== EXERCISE OBJECTIVE ==
A verbatim reproduction of the lines below, from the line containing "Task: Open the 18 customer reviews link" through the line containing "You are a computer-use agent. 671x1024", both ends included, is the whole required output.

== MATERIAL FOR THIS TASK ==

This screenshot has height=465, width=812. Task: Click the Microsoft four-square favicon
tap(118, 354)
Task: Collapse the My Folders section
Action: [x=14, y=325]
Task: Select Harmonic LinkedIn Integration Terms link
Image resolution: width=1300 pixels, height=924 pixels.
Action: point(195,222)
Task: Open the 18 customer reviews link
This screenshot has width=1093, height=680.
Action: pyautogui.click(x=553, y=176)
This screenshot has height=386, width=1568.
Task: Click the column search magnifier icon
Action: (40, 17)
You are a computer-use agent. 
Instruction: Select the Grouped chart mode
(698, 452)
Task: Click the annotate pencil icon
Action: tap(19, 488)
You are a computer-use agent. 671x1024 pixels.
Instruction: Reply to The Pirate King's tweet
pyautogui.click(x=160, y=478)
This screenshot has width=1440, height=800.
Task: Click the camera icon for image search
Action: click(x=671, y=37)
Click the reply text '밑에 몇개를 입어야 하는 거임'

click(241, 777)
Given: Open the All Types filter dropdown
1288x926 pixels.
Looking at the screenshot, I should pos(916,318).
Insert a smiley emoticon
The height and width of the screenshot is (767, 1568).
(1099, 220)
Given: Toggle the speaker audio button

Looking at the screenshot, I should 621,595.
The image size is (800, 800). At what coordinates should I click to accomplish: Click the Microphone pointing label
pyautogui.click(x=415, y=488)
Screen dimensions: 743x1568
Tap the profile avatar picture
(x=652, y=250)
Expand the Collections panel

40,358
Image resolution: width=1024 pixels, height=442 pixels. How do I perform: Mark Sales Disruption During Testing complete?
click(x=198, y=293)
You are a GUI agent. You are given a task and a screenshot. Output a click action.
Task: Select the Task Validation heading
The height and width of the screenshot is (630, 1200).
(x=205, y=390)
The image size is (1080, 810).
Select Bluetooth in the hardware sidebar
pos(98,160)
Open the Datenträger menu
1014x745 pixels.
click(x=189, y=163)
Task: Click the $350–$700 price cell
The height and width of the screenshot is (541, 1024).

===

== SOLUTION TO THE PROBLEM ==
Task: Open the 18 customer reviews link
This screenshot has width=1093, height=680.
Action: pyautogui.click(x=553, y=176)
This screenshot has height=386, width=1568.
Task: Click the column search magnifier icon
Action: (40, 17)
You are a computer-use agent. 
Instruction: Select the Grouped chart mode
(698, 452)
Task: Click the annotate pencil icon
Action: tap(19, 488)
You are a computer-use agent. 671x1024 pixels.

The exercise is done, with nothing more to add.